Les conséquences de la fixation d’objectifs irréalisables
La Cour de Cassation, rappelle dans un arrêt en date du 6 octobre dernier, que la fixation d’objectifs irréalisables peut justifier la rupture du contrat aux torts de l’employeur.
Dans cette affaire, une salariée occupant les fonctions d’ingénieur commercial a sollicité la résiliation judiciaire de son contrat de travail avant d’être licenciée quelques mois plus tard pour insuffisance professionnelle.
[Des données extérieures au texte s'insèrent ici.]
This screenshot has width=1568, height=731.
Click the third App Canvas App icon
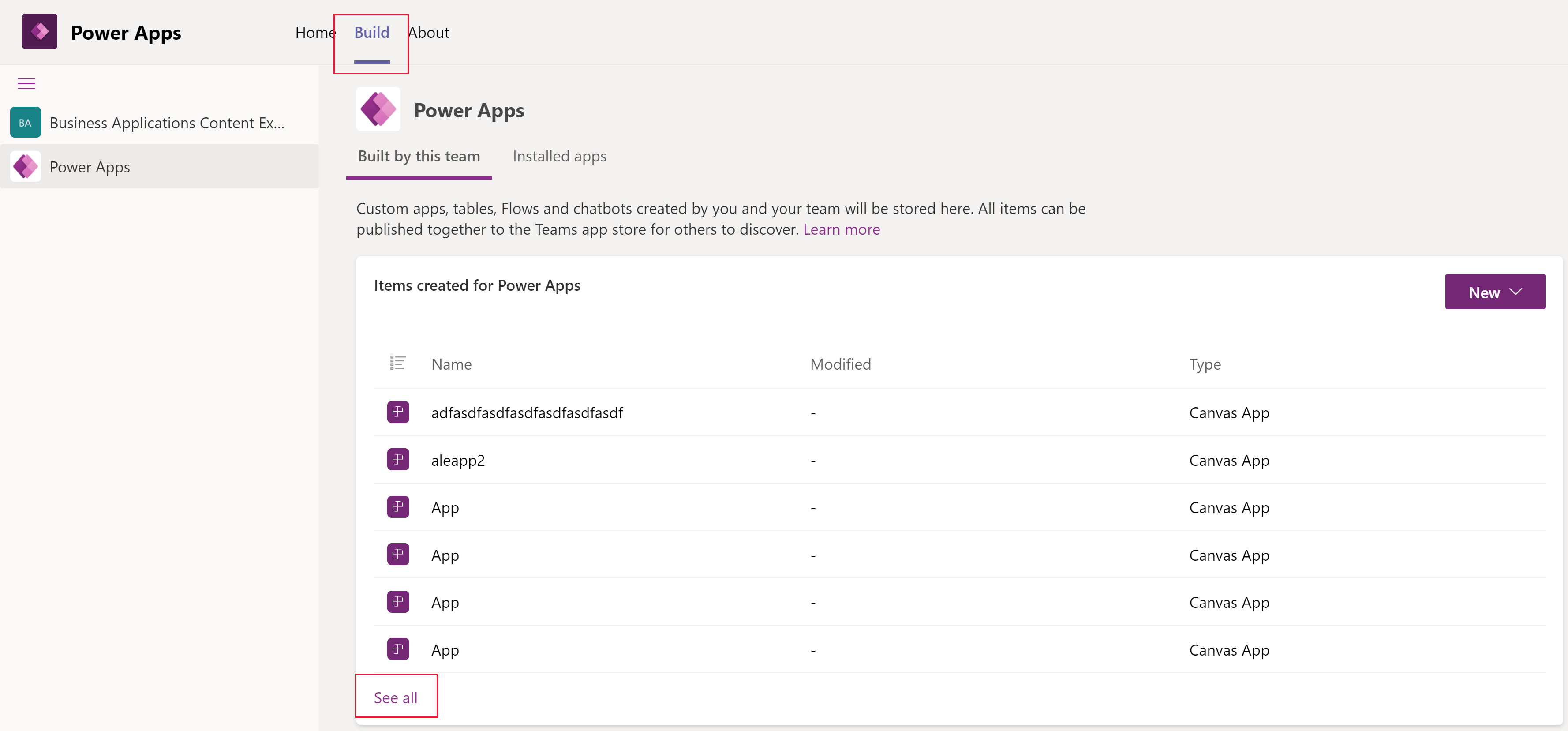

L’entreprise l’employant avait largement modifié le plan de commissionnement des commerciaux ce qui avait eu pour conséquence de faire fortement baisser la part variable de leur rémunération. Afin de corriger artificiellement ce nouveau plan, l’entreprise avait eu recours à un système de bonus mais en fixant des objectifs qui n’étaient pas réalisables. La Cour de cassation considère alors que la salariée a pu en déduire un manquement d’une gravité suffisante rendant impossible la poursuite du contrat de travail, justifiant ainsi la résiliation judiciaire aux torts de l’employeur.
Soc. 6 octobre 2016 n° 15-15672
La CFTC Cadres en profite pour rappeler que juridiquement, les objectifs peuvent relever de l’employeur et de ses choix de gestion. Il peut en effet fixer seul les objectifs d’un salarié, sans les négocier avec lui (mais il peut aussi décider de les contractualiser après une négociation avec le salarié). Dès lors que les objectifs sont fixés unilatéralement par l’employeur, celui-ci peut également les modifier unilatéralement. Cependant, ces objectifs doivent impérativement respecter certaines conditions :
- Etre réalisables : l’employeur doit fixer des objectifs qui sont atteignables. L’inverse reviendrait en effet à lui permettre de s’exonérer du versement de cette partie variable.
- Etre portées à la connaissance du salarié en début d’exercice : la transparence est ici essentielle afin de mettre les salariés en mesure de pouvoir remplir les objectifs fixés.
La solution dégagée par la Cour de cassation, dans cet arrêt du 6 octobre, n’est pas nouvelle. En effet, il a déjà été jugé que lorsque les contrats de travail prévoient que la rémunération variable dépend d’objectifs fixés unilatéralement par l’employeur, le défaut de fixation de ces objectifs constitue un manquement justifiant la prise d’acte de la rupture par le salarié, aux torts de l’employeur (Soc. 29 juin 2011 n° 09-65710). Il a également été jugé que le salarié aura droit à l’intégralité de sa rémunération variable annuelle si l’employeur met fin son contrat de travail alors qu’il n’existait aucun moyen concret de calcul, d’objectifs actuels ou passés, et de période de référence pour le versement de la prime (Soc. 10 juillet 2013 n° 12-17921).
Rappelons également que lorsque le salarié est titulaire d’un mandat représentatif, la prime d’objectif doit être adaptée en fonction des heures qu’il consacre effectivement à l’exécution de ses obligations contractuelles. De plus, le montant de sa prime doit être identique à celle prévu pour les autres salariés. Il doit ainsi percevoir pour la partie de son activité correspondant à ses mandats une somme égale au montant moyen de la prime versée, pour un temps équivalent, aux autres salariés.